Run-Time Optimization Architecture ( PostScript version, PDF version)
Matthew C. Merten
Ph.D. dissertation, Department of Electrical and Computer Engineering, University of Illinois,
Urbana IL, August 2002
Each new generation of wide-issue processors continues to achieve
higher performance by exploiting greater amounts of instruction-level
parallelism than the previous generation. Dynamic techniques such as
out-of-order execution with hardware speculation have proven effective
at increasing instruction throughput, parallelism, and utilization of
processor resources. Run-time optimization techniques promise to
enable an even higher level of performance by applying aggressive
transformations at run-time that optimize across module boundaries,
adapt code regions to changing input patterns, and customize code
sequences for the underlying microarchitecture.
This thesis presents a hardware mechanism for generating and deploying
run-time optimized code. The system exploits program execution
phasing by automatically detecting and optimizing the instruction
sequences that comprise the phase, called a hot spot. The hardware
mechanism can be viewed as a filtering system that resides after the
retirement stage of the processor pipeline, accepts an instruction
execution stream as input, and produces instruction profiles and sets
of linked, optimized traces as output. The code deployment mechanism
uses an extension to the branch prediction mechanism to migrate
execution into the new code without modifying the original code.

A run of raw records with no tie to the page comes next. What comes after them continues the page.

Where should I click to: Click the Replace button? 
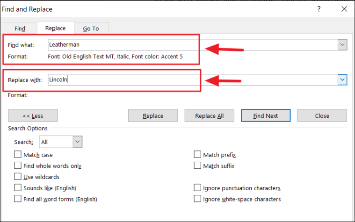point(153,115)
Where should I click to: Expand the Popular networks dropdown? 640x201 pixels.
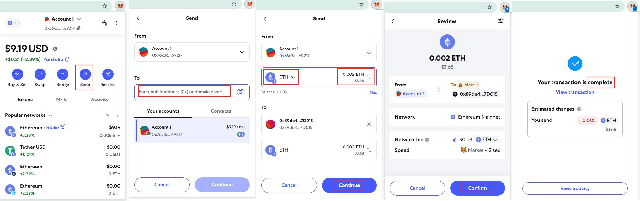click(50, 115)
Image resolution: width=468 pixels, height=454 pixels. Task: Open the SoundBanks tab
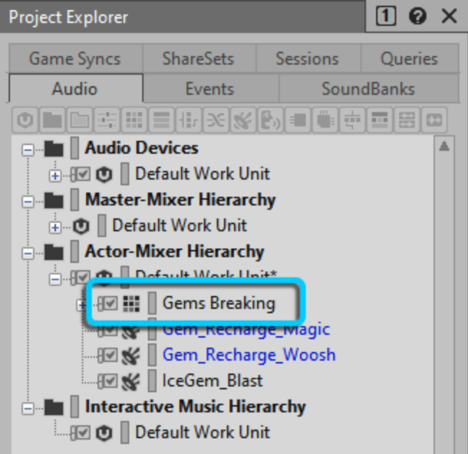368,89
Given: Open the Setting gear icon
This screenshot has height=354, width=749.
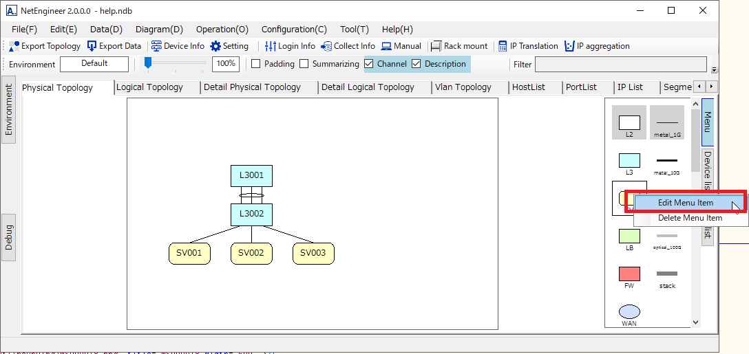Looking at the screenshot, I should 215,46.
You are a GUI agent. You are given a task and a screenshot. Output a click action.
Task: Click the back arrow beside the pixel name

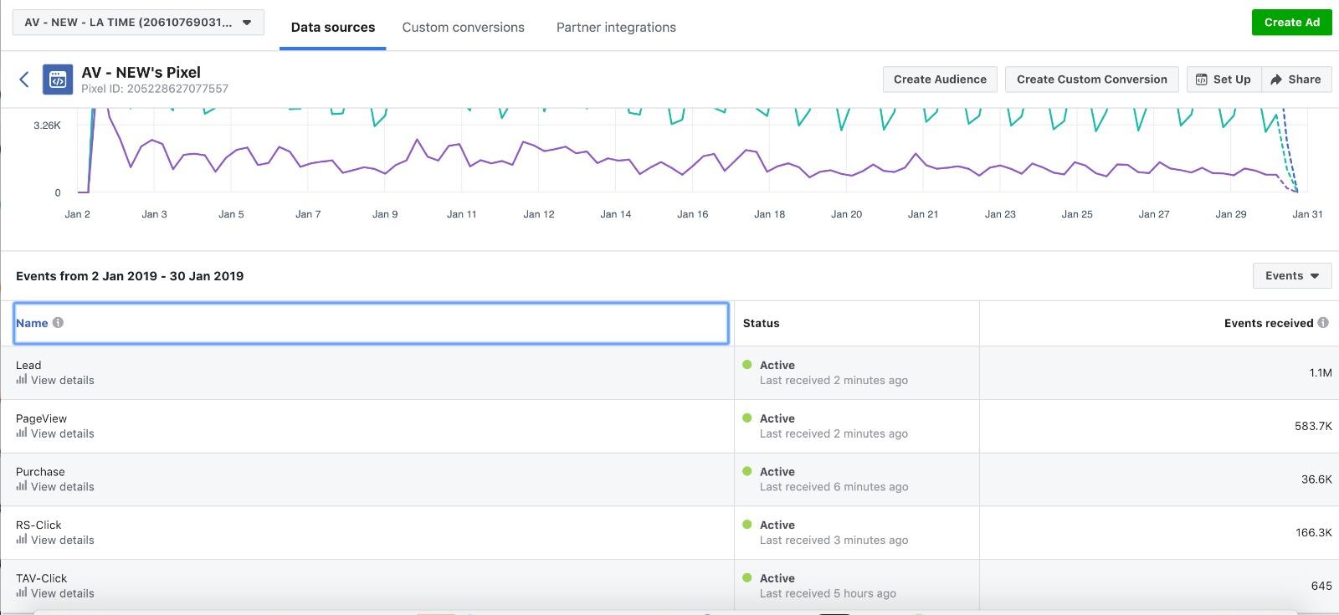pyautogui.click(x=24, y=79)
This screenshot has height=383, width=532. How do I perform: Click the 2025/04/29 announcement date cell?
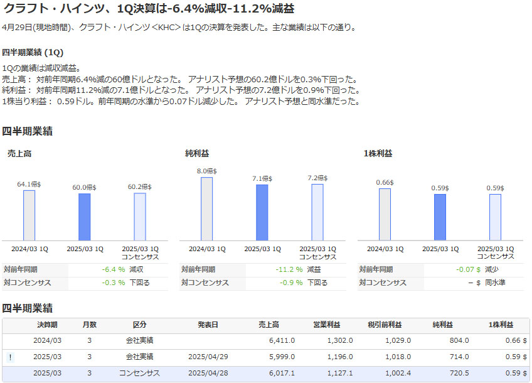(208, 357)
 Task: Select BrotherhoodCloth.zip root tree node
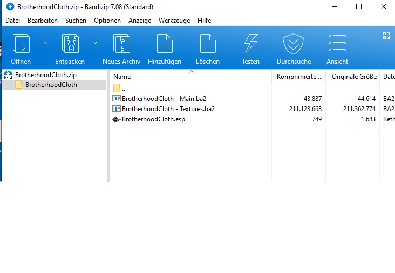(x=45, y=75)
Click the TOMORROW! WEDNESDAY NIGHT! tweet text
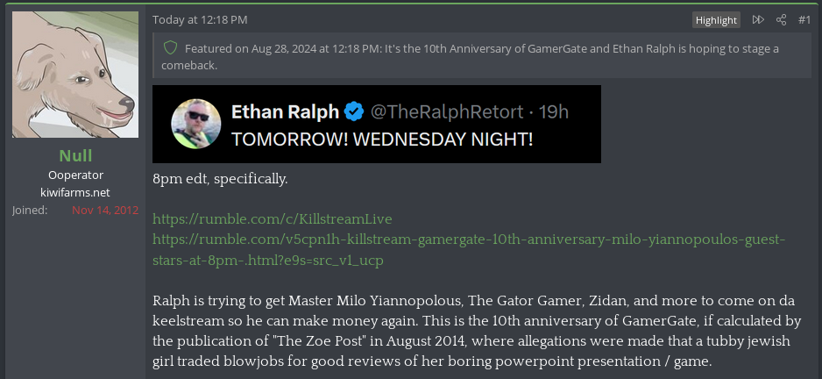822x379 pixels. [x=382, y=139]
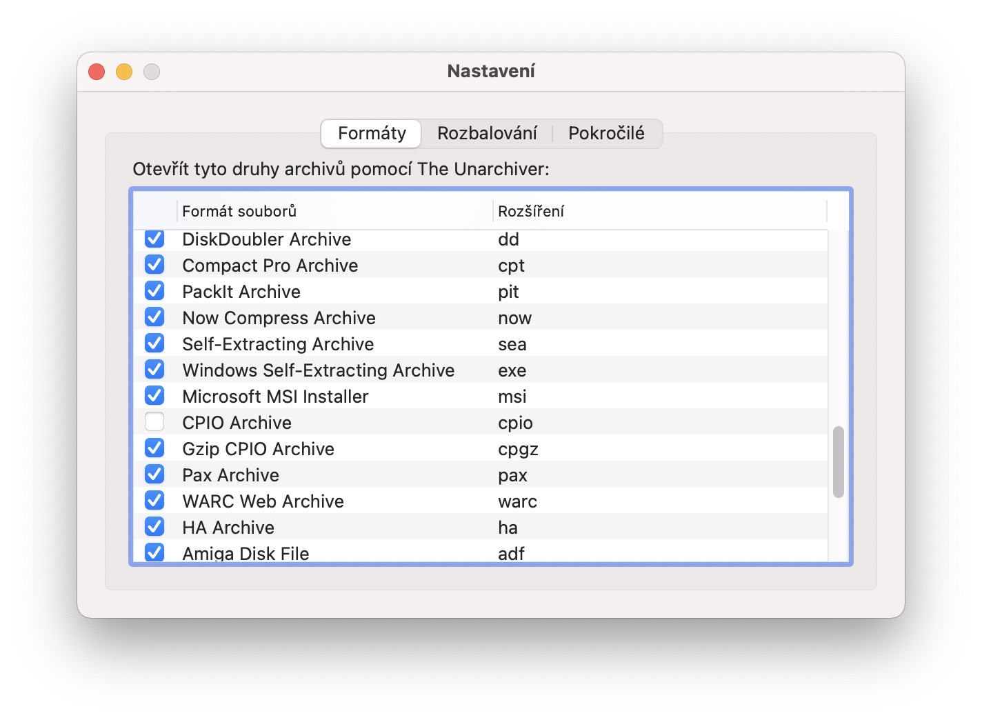The height and width of the screenshot is (720, 982).
Task: Disable Compact Pro Archive format
Action: [154, 265]
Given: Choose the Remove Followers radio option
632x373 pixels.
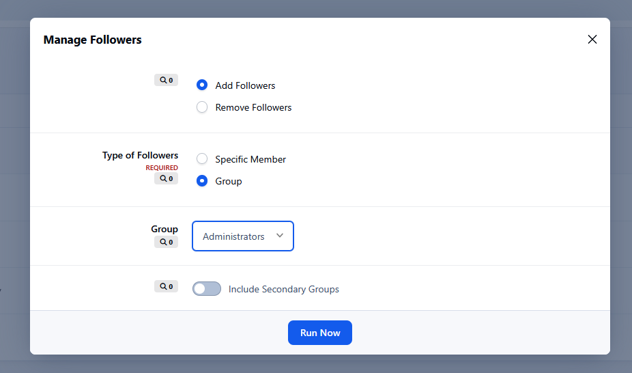Looking at the screenshot, I should pyautogui.click(x=202, y=107).
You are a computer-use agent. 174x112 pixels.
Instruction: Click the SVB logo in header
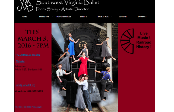(x=25, y=6)
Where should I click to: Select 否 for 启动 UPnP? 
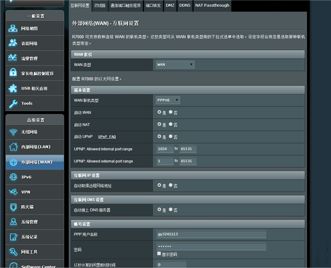point(171,136)

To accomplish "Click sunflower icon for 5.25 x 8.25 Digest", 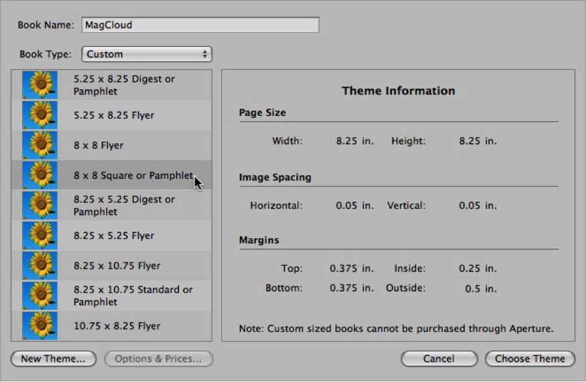I will point(40,85).
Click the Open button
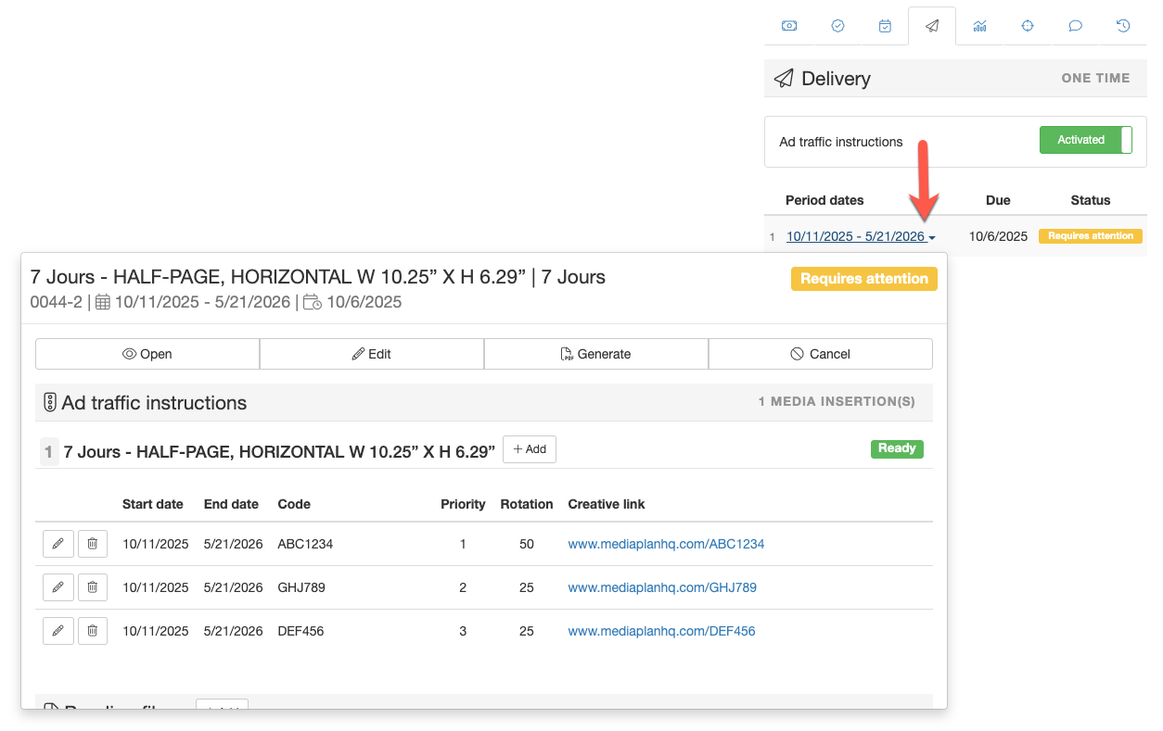Viewport: 1163px width, 731px height. pyautogui.click(x=147, y=354)

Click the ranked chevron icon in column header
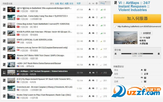(90, 4)
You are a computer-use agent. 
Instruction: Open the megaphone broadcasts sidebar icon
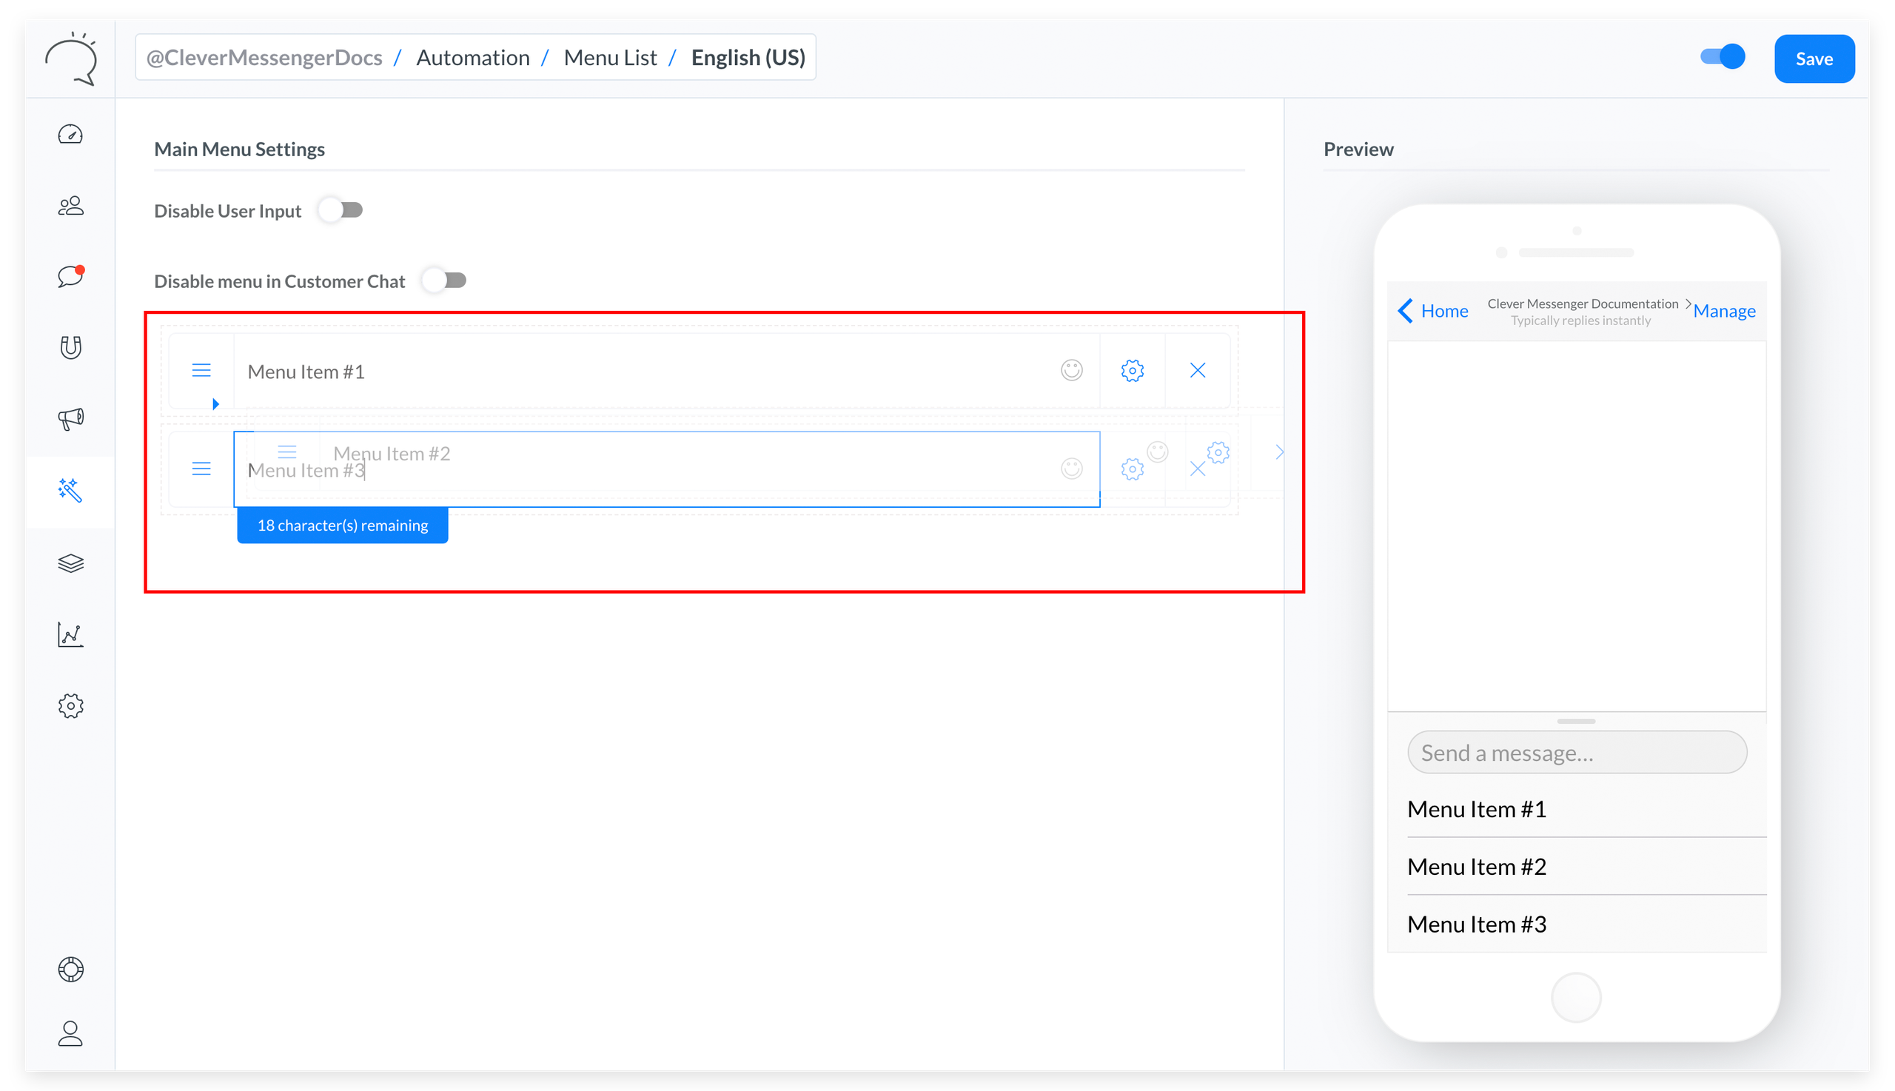[x=70, y=418]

These new components do not add delay to the execution of the program
except during short bursts of reoptimization, because they operate in
parallel with native execution. This technique provides a strong
platform for run-time optimization because the hot execution regions
are extracted, optimized, and written to main memory for execution
where they will persist across context switches. The framework is
designed to preserve precise exception handling while applying
optimizations which currently include partial function inlining (even
into shared libraries), code straightening, loop unrolling, peephole
optimizations, and instruction rescheduling with renaming, which are
all concurrently performed with the running application.